[DWARF] Add count of template methods to the class definition

Quuxplusone commented 6 years ago


Bugzilla Link	PR37816
Status	NEW
Importance	P enhancement
Reported by	Paul Robinson (paul_robinson@playstation.sony.com)
Reported on	2018-06-15 11:49:07 -0700
Last modified on	2018-10-25 20:12:02 -0700
Version	unspecified
Hardware	All All
CC	aprantl@apple.com, clayborg@gmail.com, dblaikie@gmail.com, echristo@gmail.com, labath@google.com, llvm-bugs@lists.llvm.org, richard-llvm@metafoo.co.uk
Fixed by commit(s)
Attachments
Blocks
Blocked by
See also

Add a DWARF attribute to the class definition, reporting a count of
template methods (not instantiations) defined within the class.

In a discussion between myself and Greg Clayton
http://lists.llvm.org/pipermail/llvm-dev/2018-June/124085.html
this seemed to be a fairly cheap way to provide LLDB with useful
information to help it translate DWARF into Clang ASTs without
excessive performance cost.

Of course this would have to be plumbed through from Clang CodeGen
through DIBuilder and down into DwarfDebug, with requisite stops
along the way in the bitcode reader/writer.  It can't be derived
within LLVM because this is a count of template *definitions* not
*instantiations*.

Probably worth proposing for DWARF v6; in the meantime it would
have to be an LLVM extension attribute.

Quuxplusone commented 6 years ago

Wouldn't it be better to list the names of the methods, instead of just their count?

If you have just a count you still have trawl through every possible definition of the given class. That's still a lot of work and I don't think template methods are than uncommon (e.g., pretty much any STL class has at least one template method. So if we need std::vector, we would have to open any CU which uses std::vector, which is probably all of them.).

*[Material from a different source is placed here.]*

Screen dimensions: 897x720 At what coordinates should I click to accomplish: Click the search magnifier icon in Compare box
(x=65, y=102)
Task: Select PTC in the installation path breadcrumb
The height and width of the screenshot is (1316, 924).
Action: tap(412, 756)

If we have a name, then we could use the accelerator table to point us directly to all uses of e.g. std::vector::emplace_back. (This assumes the accelerator table will have an entry for "emplace_back", which right now isn't true (it will contain "emplace_back"), but that is something we've also been talking about changing.)

Quuxplusone commented 6 years ago

TL;DR: Regardless of the optimal solution, a count attribute is not
particularly costly or harmful, and in most cases you want it anyway.

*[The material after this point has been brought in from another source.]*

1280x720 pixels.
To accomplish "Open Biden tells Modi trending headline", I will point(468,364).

The question is, how much extra stuff are you willing to impose on the
compiler, in order for LLDB to get the information it wants.  LLDB is
unique (AFAIK) in wanting to build a Clang AST, with the method templates
included.  DWARF was never intended to build an AST.

Currently you would have to parse all DWARF everywhere to be sure you had
all the method templates.  Very expensive for the debugger.

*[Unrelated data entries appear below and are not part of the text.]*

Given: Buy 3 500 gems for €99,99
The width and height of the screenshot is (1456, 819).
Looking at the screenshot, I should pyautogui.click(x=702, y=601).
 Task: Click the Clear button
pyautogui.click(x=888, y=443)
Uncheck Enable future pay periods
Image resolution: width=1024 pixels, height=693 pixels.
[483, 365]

A count attribute is very low overhead for the debug info and pretty low
overhead for the compiler.  It also tells LLDB whether the compiler is
aware that LLDB wants this information, which is something Greg was very
concerned about.  With the index you can find all other definitions (i.e.,
other than the one you picked to be the canonical definition) of that
class and scan them for method template instantiations.  More work than
you would *prefer* but obviously much faster than parsing all DWARF.
You would be looking only at the subprogram children of the class, to
see whether they have template-parameter children; I'd think you could
derive this mostly by looking at abbreviations, with minimal decoding
of the class itself.

If we added method-instantiation entries to the index, we'd still need to
address the concern of whether the compiler knew you wanted them.  The
index does have an augmentation string so you'd be able to tell whether
it contained extra template-method entries.  However you would have to do
a linear search of the entire index to find them.  (The name table is not
sorted.)  The names are all references into .debug_str so that scan is not
particularly fast.  Because you don't know the template-parameter parts of
the names of the instances, you can't use the hash table.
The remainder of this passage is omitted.